Entries drawn from a collection:

[start]

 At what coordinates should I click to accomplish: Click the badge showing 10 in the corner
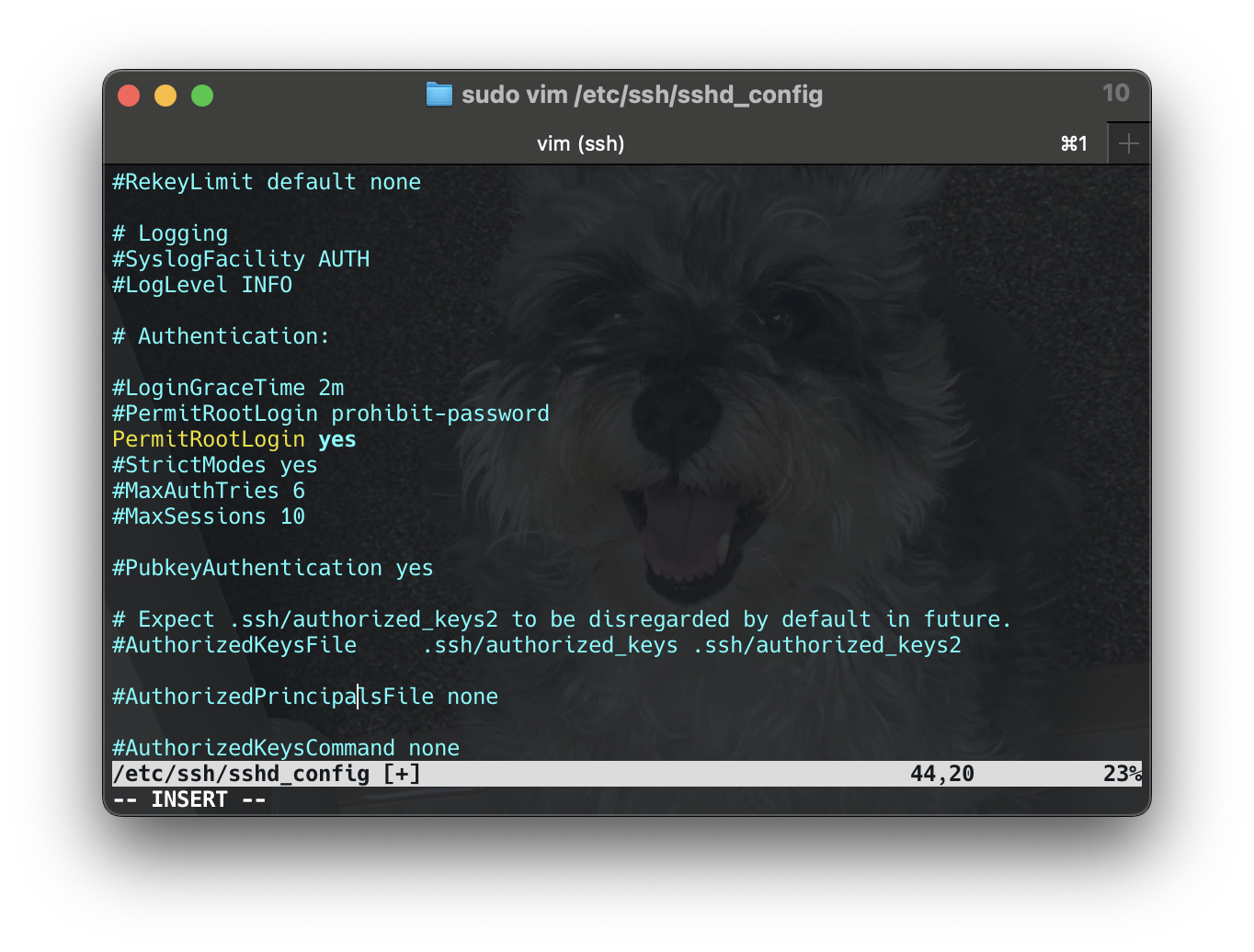(x=1115, y=93)
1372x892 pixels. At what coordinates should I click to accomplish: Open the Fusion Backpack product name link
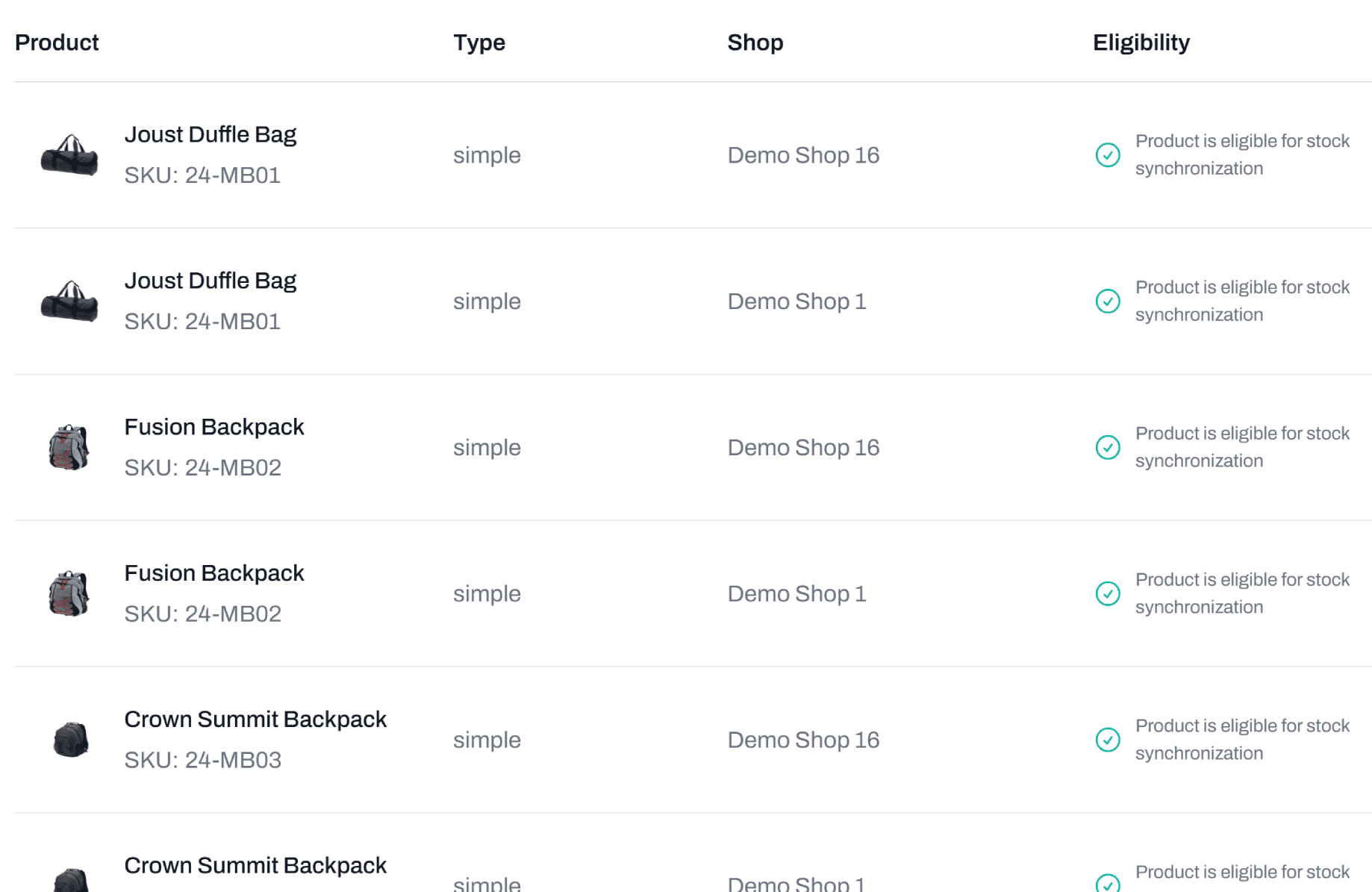[x=214, y=427]
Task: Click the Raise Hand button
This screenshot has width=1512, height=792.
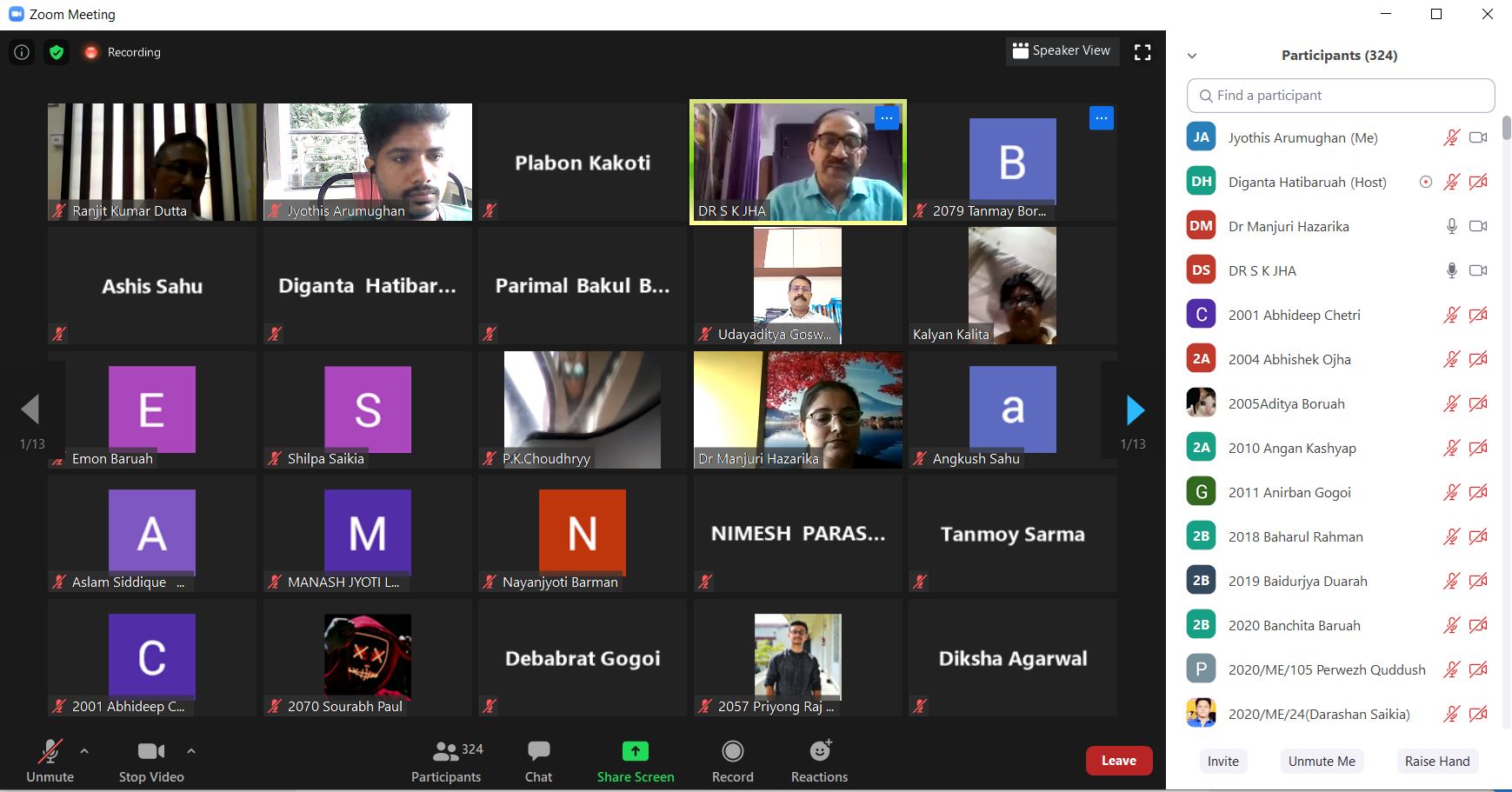Action: (1436, 761)
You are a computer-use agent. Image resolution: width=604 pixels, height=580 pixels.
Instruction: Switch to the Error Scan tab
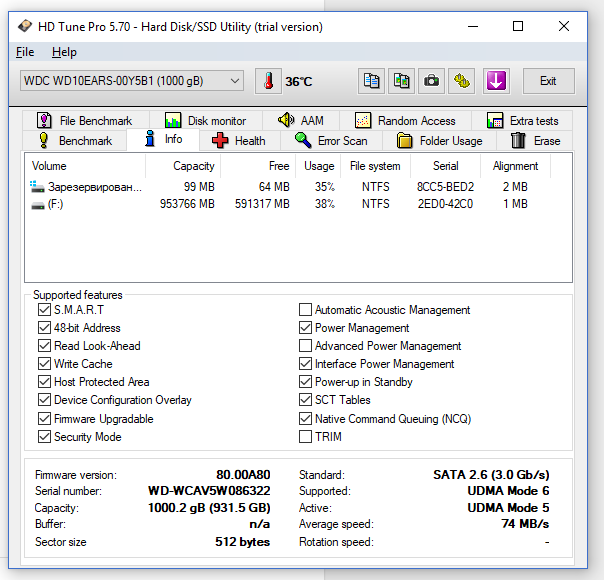pyautogui.click(x=331, y=141)
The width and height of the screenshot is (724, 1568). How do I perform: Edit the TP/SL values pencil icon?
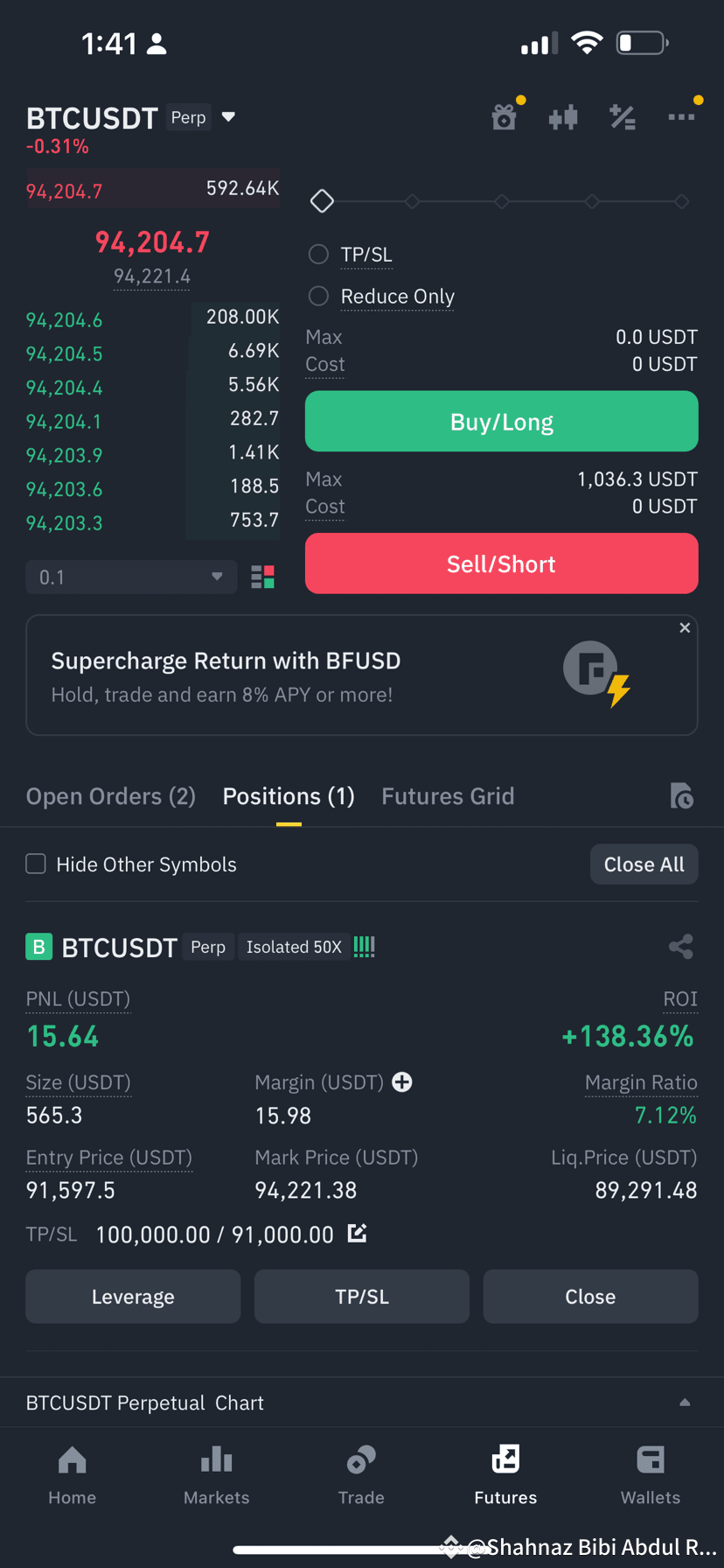click(357, 1234)
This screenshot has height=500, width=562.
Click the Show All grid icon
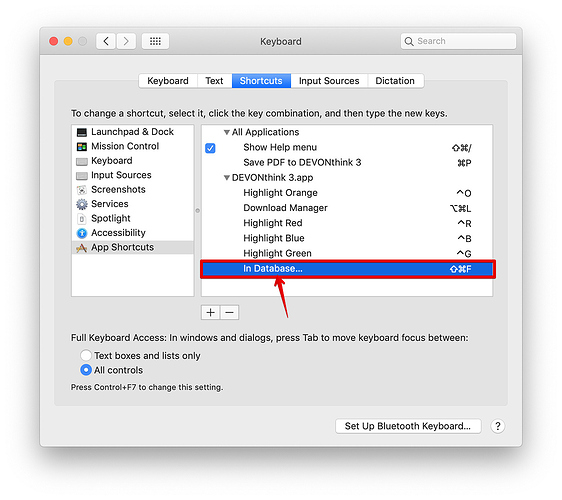point(155,41)
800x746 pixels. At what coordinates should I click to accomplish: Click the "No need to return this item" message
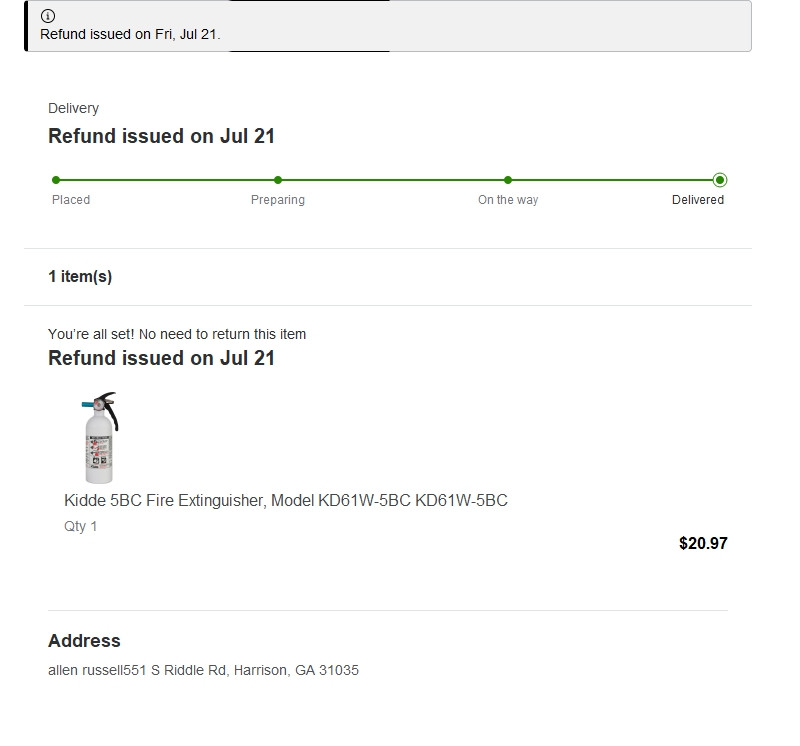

[end]

• **What you will do**:
Render every line of the entries above as a JSON list of strings, one string per line, skipping blank lines. Leave out the pictures.

• **Task answer**:
[
  " At what coordinates should I click to accomplish: Click the badge showing 10 in the corner",
  "(x=1115, y=93)",
  "1372x892 pixels. At what coordinates should I click to accomplish: Open the Fusion Backpack product name link",
  "[x=214, y=427]",
  "Task: Click the Raise Hand button",
  "This screenshot has width=1512, height=792.",
  "Action: (1436, 761)",
  "You are a computer-use agent. Image resolution: width=604 pixels, height=580 pixels.",
  "Instruction: Switch to the Error Scan tab",
  "pyautogui.click(x=331, y=141)",
  "The width and height of the screenshot is (724, 1568). How do I perform: Edit the TP/SL values pencil icon?",
  "click(357, 1234)",
  "This screenshot has height=500, width=562.",
  "Click the Show All grid icon",
  "point(155,41)",
  "800x746 pixels. At what coordinates should I click to accomplish: Click the \"No need to return this item\" message"
]